La Nato alza il livello dell’attenzione dopo le recenti violazioni dello spazio aereo di Polonia e Romania e gli incidenti che hanno coinvolto alcuni droni. I 32 Paesi alleati si sono riuniti questa mattina in sede di Consiglio del Nord Atlantico per esaminare gli episodi e hanno espresso piena solidarietà agli Stati direttamente coinvolti, attribuendo a Mosca la responsabilità delle incursioni.
La Nato accusa Mosca
Al termine dell’incontro, gli Alleati hanno definito “pericolose e inaccettabili” le violazioni dello spazio aereo registrate nelle ultime settimane. Secondo la Nato, la Russia è “pienamente responsabile” di quanto accaduto e gli episodi rappresentano dimostrano la crescente propensione al rischio di Mosca.

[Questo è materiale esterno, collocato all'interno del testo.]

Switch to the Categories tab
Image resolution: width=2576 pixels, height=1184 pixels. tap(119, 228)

Il Consiglio del Nord Atlantico ha quindi ribadito la propria unità di fronte alle incursioni, sottolineando la determinazione dell’Alleanza a proteggere il territorio dei Paesi membri. I governi alleati hanno inoltre elogiato la rapidità con cui sia la Nato sia le autorità nazionali interessate hanno reagito agli episodi.

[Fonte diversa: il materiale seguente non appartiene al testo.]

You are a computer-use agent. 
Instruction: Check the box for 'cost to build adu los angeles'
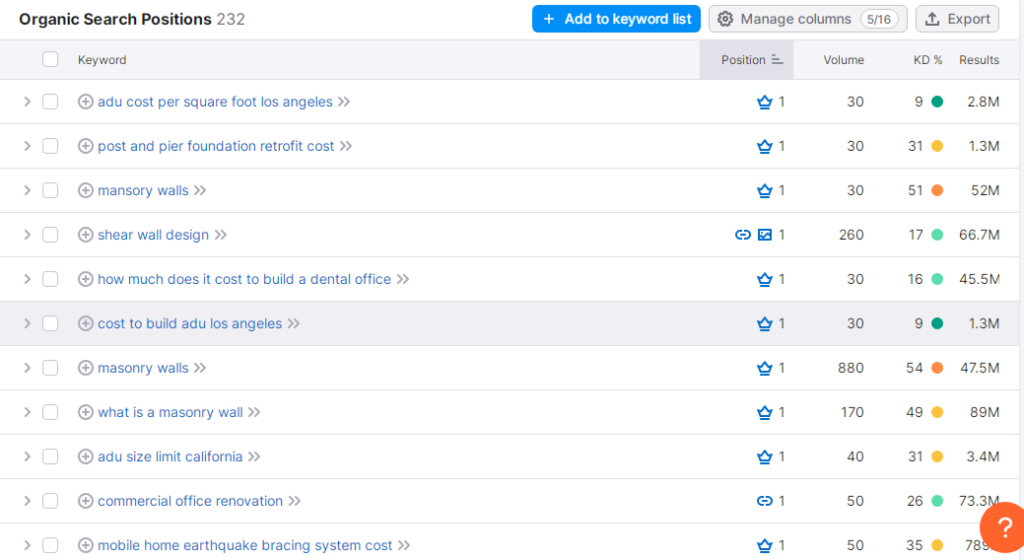[50, 324]
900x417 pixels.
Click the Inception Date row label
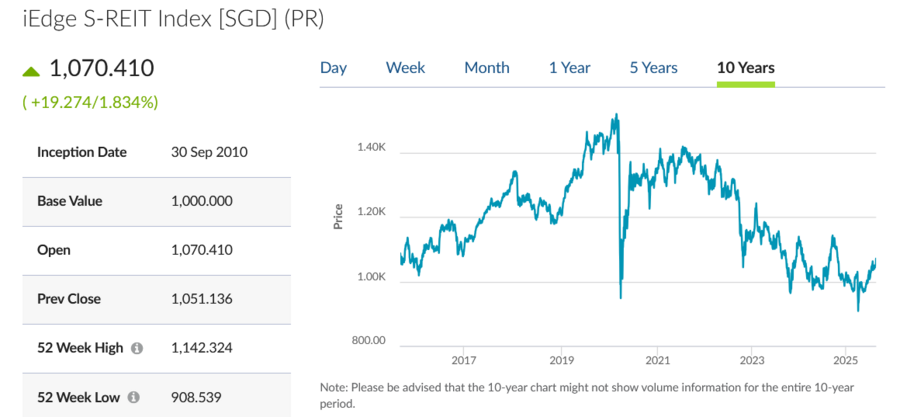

Rafforzate le difese sul fianco orientale
L’Alleanza ha confermato che sono in corso ulteriori interventi per consolidare il sistema integrato di difesa aerea e antimissile. Particolare attenzione è rivolta al fianco orientale della Nato, con misure che interessano l’area compresa tra il Mar Baltico e il Mar Nero.

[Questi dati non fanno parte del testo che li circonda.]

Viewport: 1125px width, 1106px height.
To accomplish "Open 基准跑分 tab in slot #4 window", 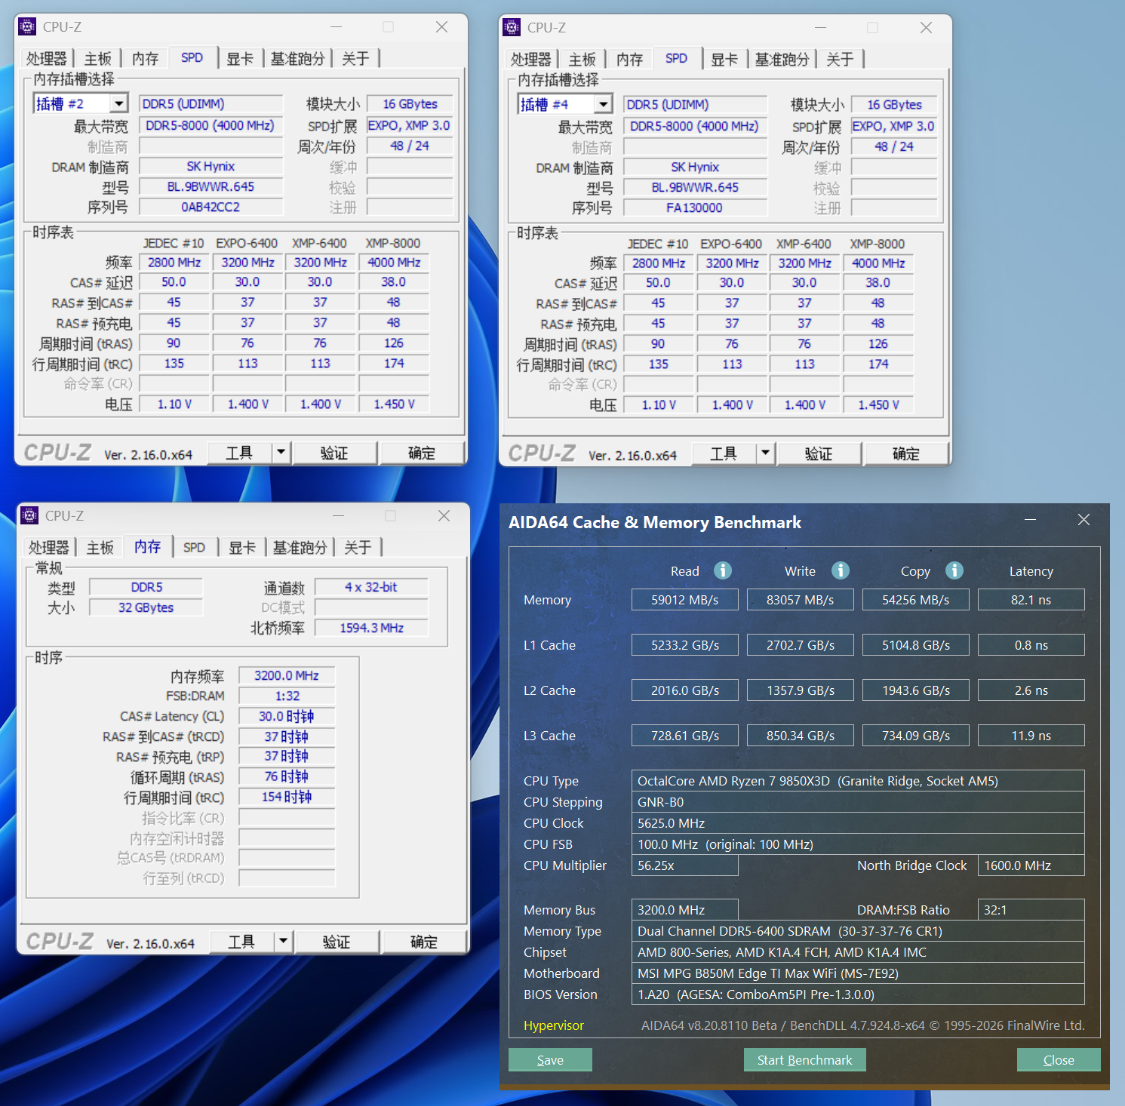I will tap(782, 60).
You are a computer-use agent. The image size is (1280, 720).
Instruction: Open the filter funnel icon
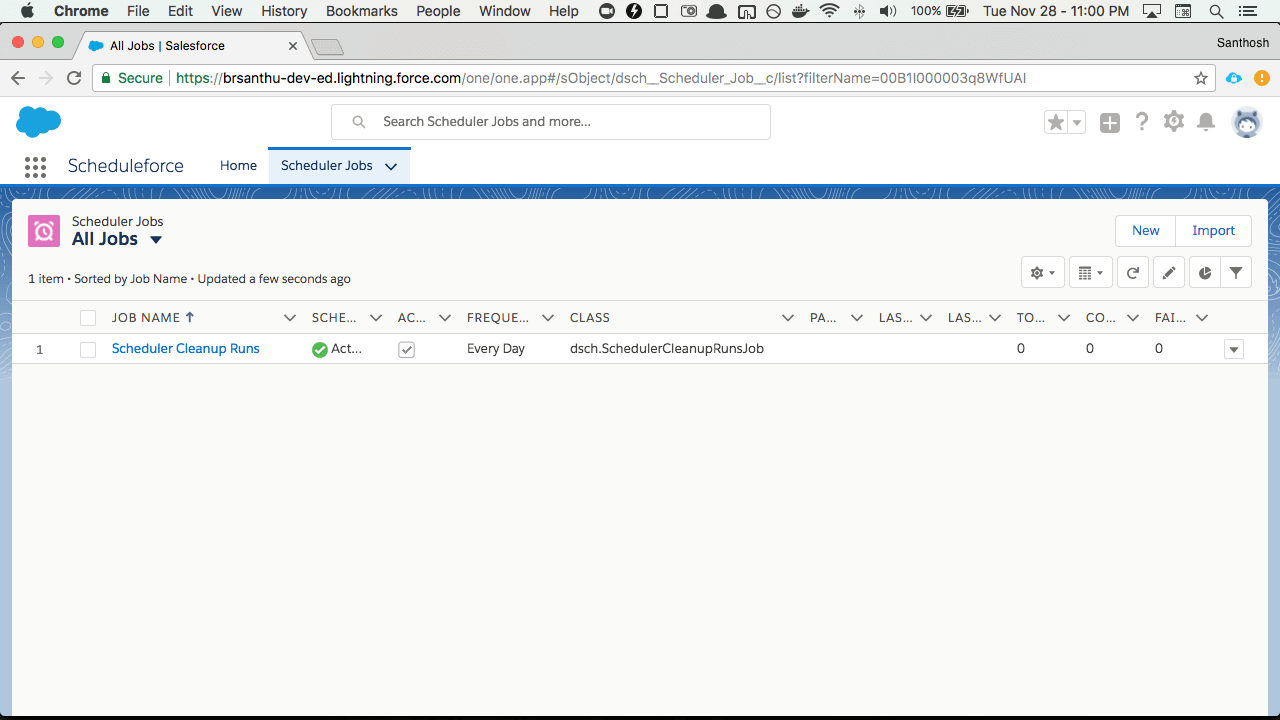pos(1237,273)
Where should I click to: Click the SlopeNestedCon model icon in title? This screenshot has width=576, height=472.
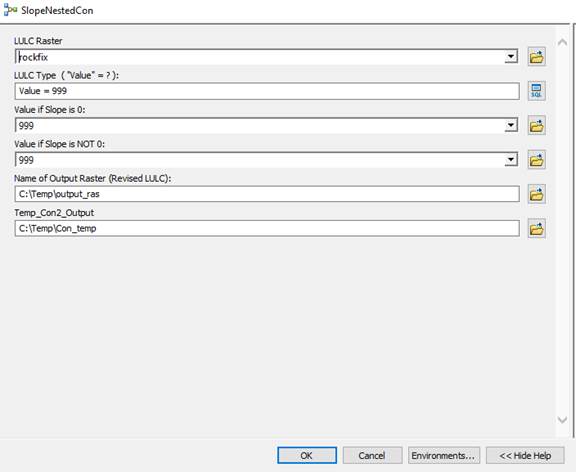point(10,10)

Il messaggio lanciato dagli Alleati è quello di una Nato pronta sia a scoraggiare sia a fronteggiare eventuali nuove forme di aggressione. La risposta agli episodi recenti, dunque, non si limita alla condanna politica, ma si accompagna al rafforzamento delle capacità difensive lungo il confine orientale dell’Alleanza.
Confermato il sostegno all’Ucraina
Nel corso della riunione, i Paesi membri hanno ribadito anche il proprio sostegno a Kiev, impegnata nella difesa della propria libertà, sovranità e integrità territoriale e nella ricerca di una soluzione di pace. Gli Alleati hanno infine assicurato che le recenti violazioni dello spazio aereo e gli altri comportamenti giudicati irresponsabili da parte della Russia non modificheranno il loro impegno nei confronti dell’Ucraina. La Nato considera infatti la sicurezza di Kiev parte integrante della propria sicurezza e ha confermato la volontà di proseguire nel sostegno al Paese.